Rameses II ("the Great") rules Egypt. Ramesses II, also known as Ramesses the Great, left monuments at practically every site in Egypt. This painted relief probably decorated one of the many temples built during his unusually long reign. In one scene, the king originally faced a god who extended the hieroglyphic signs for life (ankh) and dominion (was) to his nose. The carving in sunk relief is exceptionally fine for Ramesses, who is better known for quantity than for quality, and preserves much of its original paint. The king wears the Blue Crown, which would have extended to a bulbous summit.

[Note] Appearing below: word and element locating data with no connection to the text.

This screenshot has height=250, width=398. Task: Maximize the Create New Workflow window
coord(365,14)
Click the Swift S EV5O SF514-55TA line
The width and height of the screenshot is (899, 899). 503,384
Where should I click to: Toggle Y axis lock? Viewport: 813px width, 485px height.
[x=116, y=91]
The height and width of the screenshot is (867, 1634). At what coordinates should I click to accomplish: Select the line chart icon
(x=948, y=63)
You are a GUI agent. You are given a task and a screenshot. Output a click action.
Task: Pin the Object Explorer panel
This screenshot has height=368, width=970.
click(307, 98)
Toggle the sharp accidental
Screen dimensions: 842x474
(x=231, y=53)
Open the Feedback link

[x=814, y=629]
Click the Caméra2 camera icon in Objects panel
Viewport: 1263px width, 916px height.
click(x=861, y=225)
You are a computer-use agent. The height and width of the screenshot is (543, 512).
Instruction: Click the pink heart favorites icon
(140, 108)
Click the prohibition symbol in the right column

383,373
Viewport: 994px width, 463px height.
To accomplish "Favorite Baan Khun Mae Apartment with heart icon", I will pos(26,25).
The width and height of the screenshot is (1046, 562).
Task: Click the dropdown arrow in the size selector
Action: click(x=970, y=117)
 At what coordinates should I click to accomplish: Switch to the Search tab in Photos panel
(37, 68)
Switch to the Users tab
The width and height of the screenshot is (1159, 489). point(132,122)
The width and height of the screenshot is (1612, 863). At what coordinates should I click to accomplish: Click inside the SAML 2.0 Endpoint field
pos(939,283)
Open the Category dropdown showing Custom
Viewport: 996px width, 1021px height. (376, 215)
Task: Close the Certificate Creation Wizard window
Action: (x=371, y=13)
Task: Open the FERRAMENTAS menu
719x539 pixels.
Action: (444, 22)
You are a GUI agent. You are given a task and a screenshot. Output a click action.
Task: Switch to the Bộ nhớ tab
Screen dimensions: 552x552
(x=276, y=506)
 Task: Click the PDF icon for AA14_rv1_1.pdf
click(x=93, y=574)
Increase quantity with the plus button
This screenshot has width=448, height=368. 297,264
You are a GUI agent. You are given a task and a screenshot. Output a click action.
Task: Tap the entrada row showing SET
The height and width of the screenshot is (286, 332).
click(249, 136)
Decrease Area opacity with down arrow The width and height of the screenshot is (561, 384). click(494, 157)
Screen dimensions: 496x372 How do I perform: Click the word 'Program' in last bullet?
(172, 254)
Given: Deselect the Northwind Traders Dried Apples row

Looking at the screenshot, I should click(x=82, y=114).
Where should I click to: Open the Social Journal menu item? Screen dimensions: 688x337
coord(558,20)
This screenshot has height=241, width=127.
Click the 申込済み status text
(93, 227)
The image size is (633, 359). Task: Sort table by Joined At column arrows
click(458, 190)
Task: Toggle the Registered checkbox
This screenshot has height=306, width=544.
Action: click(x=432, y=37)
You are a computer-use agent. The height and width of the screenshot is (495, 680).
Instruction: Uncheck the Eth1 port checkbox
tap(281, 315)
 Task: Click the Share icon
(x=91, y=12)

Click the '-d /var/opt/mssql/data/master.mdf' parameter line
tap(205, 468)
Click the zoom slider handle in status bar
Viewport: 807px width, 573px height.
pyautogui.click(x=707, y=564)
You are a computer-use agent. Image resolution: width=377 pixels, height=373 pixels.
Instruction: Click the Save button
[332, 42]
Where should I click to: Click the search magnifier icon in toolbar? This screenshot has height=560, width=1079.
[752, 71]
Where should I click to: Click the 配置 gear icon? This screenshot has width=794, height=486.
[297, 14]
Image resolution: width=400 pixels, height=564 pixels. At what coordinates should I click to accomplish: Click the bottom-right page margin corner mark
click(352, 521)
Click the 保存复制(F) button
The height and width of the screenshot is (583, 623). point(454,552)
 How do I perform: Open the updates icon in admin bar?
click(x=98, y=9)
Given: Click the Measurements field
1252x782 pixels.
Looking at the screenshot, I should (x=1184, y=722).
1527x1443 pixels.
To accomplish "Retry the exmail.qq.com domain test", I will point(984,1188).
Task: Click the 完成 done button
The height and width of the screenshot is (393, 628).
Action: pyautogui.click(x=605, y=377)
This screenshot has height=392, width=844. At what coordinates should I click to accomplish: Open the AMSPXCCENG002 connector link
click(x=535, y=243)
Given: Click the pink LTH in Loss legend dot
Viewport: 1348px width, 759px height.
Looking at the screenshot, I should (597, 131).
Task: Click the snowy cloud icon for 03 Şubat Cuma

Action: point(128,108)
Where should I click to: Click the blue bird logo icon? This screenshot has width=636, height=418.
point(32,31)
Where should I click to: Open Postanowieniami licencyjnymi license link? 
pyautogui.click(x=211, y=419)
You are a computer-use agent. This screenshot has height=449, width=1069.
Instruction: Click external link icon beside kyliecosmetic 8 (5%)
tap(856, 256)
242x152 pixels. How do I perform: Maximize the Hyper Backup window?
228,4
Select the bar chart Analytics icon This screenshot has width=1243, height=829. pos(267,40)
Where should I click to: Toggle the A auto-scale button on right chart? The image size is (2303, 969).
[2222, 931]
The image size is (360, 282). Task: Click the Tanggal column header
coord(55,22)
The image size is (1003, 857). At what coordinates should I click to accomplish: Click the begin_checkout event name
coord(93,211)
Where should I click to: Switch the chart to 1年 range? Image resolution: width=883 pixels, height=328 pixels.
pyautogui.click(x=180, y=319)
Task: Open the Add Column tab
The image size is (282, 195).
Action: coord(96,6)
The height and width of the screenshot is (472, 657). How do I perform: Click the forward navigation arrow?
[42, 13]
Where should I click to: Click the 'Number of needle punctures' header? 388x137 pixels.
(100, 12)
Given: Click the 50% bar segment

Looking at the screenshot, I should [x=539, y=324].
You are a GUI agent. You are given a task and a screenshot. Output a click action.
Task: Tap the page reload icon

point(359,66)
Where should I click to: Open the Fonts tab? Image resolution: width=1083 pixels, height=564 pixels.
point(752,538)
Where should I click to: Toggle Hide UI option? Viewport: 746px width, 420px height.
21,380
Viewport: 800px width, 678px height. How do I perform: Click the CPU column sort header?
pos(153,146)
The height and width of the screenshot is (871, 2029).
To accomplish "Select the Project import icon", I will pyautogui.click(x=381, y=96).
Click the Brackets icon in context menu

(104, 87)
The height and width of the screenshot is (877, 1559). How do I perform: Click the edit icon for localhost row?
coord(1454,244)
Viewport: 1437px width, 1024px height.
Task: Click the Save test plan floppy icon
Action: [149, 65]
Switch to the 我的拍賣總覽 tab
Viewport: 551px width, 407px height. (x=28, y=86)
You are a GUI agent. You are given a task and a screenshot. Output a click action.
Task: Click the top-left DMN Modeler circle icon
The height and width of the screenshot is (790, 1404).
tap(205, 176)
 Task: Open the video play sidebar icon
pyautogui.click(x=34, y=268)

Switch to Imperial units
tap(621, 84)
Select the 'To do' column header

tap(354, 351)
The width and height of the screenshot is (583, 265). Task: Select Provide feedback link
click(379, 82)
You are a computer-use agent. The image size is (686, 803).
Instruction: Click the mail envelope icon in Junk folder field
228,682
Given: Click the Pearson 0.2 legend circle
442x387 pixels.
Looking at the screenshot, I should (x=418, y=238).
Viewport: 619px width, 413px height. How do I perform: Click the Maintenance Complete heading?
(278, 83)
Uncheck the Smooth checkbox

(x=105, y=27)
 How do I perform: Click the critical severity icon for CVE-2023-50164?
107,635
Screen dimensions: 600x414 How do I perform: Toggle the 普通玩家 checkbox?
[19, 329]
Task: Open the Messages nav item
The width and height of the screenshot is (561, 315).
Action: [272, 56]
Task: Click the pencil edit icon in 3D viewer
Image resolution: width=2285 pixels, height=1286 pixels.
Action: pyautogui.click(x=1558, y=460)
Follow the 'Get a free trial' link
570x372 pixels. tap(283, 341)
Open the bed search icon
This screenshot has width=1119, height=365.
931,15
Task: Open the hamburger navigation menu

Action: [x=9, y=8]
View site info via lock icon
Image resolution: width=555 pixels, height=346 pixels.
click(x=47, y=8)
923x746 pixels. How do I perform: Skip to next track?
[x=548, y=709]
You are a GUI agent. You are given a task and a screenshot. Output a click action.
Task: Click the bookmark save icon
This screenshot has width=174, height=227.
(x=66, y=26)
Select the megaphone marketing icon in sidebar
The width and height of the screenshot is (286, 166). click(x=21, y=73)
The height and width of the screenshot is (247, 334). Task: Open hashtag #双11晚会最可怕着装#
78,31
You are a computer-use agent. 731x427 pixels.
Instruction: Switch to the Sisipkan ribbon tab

Although the ancient Egyptians are best known for their stone monuments, they also used mud bricks extensively for building. This brick, which bears the cartouche of Ramses II, was found within the walls of his great mortuary temple, the Ramesseum, along with many reused bricks stamped with the names of his predecessors. The bricks were made from river mud and straw, shaped in wooden molds and left to dry in the sun; the cartouche or other inscription was stamped on the brick while it was still damp and soft. The ancient Egyptian word for brick was "debet," a word that has come into our modern vocabulary through the Spanish as "adobe," meaning sun-dried brick.
1300 BCE - Nebwenenef, High priest of Amun, can be dated rather precisely to the first fifteen years in the reign of Ramses II (1290-24 BC) because it is recorded in the priest's tomb that he was identified by an oracle of the god Amun and installed in that high office in the first year of his king's rule. The bust of Nebwenenef is different from the standing figure of Sebek em hat in scale, quality of workmanship, and detail, but not in the way they both adhere to the canonical rules of Egyptian art.
Under the direction of Moses, the Israelites leave Egypt and head for the "promised land."
Rameses III defeats the Sea People. Rameses is pharaoh until 1151. He is the last great pharaoh to rule in Egypt. In 1175 he builds his temple palace at Medinet Habu.
Shawabty of Ramesses IV. Shawabtys or funerary figurines were placed in tombs to act as substitutes for the deceased if called upon to labor in the fields in the afterlife. Even kings and queens, who never did such work, felt it necessary to equip their burials with these small mummiform statuettes. Nothing distinguishes a royal shawabty from a private one except the king's names enclosed in cartouches and occasionally a royal headdress. Ramesses IV, An ambitious ruler, prayed for twice the lifetime of Ramesses II, but died after only seven years on the throne. Like any laborer, the king carries in his crossed hands two hoes for digging the ground, and on the front is the traditional shawabty spell from The Book of the Dead, inscribed in the king's name:
O shawabty, allotted to me, if I [Ramesses] be summoned ... to do any work which has to be done in the realm of the dead ... you shall detail yourself for me on every occasion of making arable the fields, of flooding the banks or of conveying sand from east to west "Here I am," you shall say.